===== Quoted passage =====

>> On Thu, 03 Dec 2020 18:19:05 +1100
>> m...@mjch.net ("Malcolm Herbert") said:
> 
> As far as I understand it, ZFS vdevs have their own ID, so they can be laid 
> out correctly no matter the OS device each are discovered on ... wouldn't 
> that make a raidframe wrapper redundant?  it would also mean the zpool vdevs 
> couldn't be used on other systems that understand ZFS because they're 
> unlikely to understand raidframe ...

My knowledge about ZFS is the same.
I never care about device numbers for zpool disks on FreeBSD.

But I found that NetBSD-9.1 STABLE(23 Oct) couldn't find zpool after
reconnecting external SSD as sd1, which was connected as sd0.
In that case, "zpool import" never find last zpool elements anymore.

===== Dataset records =====

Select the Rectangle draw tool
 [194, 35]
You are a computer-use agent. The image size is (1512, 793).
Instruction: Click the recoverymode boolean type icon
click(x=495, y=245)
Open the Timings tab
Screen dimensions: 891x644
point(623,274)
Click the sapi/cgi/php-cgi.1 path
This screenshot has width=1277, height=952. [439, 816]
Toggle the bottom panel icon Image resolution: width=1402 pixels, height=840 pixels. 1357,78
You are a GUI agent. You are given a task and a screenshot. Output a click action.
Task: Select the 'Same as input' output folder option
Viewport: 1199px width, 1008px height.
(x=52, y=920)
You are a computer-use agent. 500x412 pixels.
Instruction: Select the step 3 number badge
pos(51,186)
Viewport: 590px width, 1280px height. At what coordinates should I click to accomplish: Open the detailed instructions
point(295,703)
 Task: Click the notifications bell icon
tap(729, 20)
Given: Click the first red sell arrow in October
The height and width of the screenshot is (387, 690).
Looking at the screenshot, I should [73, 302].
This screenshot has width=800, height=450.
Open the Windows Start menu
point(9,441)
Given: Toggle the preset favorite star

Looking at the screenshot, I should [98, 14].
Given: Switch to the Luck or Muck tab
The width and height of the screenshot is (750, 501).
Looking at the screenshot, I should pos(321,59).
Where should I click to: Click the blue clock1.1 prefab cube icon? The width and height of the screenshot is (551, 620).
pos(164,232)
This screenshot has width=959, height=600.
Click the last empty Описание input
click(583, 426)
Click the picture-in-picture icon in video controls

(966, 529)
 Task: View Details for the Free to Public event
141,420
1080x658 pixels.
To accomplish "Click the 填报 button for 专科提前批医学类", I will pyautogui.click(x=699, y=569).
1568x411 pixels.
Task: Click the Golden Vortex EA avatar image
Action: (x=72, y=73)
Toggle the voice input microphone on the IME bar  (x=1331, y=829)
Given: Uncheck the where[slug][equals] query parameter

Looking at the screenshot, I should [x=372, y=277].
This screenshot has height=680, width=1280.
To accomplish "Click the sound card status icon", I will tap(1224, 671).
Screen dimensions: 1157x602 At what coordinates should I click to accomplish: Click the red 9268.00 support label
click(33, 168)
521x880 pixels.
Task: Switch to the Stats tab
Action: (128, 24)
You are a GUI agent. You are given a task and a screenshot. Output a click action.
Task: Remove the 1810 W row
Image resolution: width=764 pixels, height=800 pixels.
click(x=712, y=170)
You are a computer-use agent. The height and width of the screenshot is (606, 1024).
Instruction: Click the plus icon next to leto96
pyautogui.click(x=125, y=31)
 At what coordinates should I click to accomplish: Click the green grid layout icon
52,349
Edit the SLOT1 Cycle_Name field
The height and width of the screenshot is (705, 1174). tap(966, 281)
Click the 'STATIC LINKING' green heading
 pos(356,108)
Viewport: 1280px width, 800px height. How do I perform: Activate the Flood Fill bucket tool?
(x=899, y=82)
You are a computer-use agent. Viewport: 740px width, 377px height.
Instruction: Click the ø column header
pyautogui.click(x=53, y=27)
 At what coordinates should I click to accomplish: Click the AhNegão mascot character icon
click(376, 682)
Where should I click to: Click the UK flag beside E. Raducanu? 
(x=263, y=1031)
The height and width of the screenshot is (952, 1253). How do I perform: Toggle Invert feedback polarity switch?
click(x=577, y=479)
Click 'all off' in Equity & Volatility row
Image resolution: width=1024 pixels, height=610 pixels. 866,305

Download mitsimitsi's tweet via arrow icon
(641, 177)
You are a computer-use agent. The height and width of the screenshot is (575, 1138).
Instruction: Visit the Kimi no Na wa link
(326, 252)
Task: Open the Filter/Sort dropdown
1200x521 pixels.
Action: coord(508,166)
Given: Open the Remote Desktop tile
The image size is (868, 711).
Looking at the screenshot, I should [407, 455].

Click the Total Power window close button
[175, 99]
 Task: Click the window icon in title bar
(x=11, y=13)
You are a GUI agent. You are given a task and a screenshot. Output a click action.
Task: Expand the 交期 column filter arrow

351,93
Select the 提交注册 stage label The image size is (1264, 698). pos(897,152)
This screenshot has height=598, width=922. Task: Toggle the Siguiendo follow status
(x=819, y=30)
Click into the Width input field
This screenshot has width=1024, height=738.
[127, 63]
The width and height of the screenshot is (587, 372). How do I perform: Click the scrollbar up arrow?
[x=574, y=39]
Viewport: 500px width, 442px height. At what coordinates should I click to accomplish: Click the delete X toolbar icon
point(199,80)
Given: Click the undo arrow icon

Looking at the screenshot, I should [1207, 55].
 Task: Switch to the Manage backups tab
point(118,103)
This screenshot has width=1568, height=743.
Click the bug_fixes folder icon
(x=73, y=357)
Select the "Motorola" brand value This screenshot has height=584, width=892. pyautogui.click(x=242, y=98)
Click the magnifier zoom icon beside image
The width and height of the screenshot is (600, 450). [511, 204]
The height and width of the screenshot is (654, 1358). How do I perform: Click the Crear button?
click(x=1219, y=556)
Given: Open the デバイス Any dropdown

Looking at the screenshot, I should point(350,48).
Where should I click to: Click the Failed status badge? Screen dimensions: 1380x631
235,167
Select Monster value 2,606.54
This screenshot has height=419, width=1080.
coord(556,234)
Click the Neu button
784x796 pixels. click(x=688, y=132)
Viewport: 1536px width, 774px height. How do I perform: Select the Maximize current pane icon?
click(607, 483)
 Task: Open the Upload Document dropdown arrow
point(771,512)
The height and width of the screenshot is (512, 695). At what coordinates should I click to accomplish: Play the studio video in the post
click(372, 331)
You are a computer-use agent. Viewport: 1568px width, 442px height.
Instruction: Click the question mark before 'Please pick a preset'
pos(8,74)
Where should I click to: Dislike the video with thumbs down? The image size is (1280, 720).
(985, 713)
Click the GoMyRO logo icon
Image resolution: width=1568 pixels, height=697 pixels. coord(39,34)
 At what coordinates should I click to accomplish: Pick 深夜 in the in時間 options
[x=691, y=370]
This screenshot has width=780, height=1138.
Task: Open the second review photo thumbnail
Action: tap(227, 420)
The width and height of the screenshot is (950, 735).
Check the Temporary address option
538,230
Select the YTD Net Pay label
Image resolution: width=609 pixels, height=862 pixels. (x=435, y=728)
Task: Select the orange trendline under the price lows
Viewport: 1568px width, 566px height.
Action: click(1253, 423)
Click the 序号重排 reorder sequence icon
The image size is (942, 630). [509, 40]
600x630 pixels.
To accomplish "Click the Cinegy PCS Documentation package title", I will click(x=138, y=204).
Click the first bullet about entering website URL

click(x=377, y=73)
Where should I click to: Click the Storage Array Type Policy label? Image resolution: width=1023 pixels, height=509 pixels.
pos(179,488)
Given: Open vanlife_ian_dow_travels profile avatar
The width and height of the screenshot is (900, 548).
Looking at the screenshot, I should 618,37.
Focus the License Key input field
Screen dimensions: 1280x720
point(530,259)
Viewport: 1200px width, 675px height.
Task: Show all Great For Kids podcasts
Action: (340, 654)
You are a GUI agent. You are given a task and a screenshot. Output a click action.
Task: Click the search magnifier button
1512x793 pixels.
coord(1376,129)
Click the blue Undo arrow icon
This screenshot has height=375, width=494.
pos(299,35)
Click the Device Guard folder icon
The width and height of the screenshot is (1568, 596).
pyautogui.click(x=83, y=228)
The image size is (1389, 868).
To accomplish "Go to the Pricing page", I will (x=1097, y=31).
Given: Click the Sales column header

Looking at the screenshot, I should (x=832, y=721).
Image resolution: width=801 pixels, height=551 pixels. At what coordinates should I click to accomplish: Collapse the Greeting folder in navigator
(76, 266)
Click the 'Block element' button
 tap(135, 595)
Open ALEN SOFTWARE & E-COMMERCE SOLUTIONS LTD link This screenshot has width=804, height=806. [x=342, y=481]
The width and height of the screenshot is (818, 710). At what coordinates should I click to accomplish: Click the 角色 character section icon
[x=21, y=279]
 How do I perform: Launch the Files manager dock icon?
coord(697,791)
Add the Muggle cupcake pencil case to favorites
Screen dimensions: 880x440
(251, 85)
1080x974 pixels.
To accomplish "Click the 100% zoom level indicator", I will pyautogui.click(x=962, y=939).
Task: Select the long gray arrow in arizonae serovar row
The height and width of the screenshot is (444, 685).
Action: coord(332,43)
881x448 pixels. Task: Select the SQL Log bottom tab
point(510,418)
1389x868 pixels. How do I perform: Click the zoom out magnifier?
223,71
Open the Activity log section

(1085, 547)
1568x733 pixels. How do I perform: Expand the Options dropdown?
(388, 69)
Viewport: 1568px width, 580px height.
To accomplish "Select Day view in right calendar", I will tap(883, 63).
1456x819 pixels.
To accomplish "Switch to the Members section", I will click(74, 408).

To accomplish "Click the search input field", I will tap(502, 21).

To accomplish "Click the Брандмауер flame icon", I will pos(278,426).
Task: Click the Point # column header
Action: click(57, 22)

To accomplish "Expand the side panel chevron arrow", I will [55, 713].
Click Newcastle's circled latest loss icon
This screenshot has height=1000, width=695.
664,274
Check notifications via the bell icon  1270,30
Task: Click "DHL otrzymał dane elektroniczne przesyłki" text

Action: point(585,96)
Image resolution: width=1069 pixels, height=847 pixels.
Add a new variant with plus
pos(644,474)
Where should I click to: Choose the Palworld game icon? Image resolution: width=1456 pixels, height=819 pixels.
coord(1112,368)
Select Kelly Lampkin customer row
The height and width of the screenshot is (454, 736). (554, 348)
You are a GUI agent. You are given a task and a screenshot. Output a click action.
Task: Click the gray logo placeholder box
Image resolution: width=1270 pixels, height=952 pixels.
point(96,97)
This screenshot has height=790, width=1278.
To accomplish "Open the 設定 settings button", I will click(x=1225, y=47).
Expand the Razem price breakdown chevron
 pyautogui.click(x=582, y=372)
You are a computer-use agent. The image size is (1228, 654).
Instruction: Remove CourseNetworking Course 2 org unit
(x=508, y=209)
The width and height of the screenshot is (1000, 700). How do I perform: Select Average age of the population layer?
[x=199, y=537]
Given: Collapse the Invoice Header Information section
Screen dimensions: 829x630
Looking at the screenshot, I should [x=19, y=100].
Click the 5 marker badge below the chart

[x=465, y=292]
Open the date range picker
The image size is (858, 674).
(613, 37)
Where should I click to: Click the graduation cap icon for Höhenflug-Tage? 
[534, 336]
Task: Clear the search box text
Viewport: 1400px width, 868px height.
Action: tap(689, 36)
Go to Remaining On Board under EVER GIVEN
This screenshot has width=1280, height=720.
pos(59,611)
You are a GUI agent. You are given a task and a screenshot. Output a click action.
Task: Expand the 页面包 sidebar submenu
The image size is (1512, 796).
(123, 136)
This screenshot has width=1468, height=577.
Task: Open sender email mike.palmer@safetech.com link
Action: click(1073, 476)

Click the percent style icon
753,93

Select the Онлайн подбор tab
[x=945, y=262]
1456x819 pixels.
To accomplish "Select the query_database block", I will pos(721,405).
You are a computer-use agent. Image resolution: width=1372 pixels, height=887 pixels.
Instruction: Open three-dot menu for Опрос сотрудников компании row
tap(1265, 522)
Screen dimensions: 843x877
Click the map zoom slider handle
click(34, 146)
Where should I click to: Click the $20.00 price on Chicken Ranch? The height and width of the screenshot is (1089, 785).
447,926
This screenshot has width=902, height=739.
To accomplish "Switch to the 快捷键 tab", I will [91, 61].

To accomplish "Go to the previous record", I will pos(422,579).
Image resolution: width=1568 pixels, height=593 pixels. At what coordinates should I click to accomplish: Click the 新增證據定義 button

=====

Task set:
a - In the mailing list reply about ZFS, on which operating system does the writer say they never care about device numbers for zpool disks?
b - Rewrite the lines of the listing from the line with "Open the Timings tab" up to and including the line with "(x=52, y=920)", swapping "Viewport" for "Window" and leaving everything else unchanged.

Answers below:
a - FreeBSD

b -
Open the Timings tab
Screen dimensions: 891x644
point(623,274)
Click the sapi/cgi/php-cgi.1 path
This screenshot has width=1277, height=952. [439, 816]
Toggle the bottom panel icon Image resolution: width=1402 pixels, height=840 pixels. 1357,78
You are a GUI agent. You are given a task and a screenshot. Output a click action.
Task: Select the 'Same as input' output folder option
Window: 1199px width, 1008px height.
(x=52, y=920)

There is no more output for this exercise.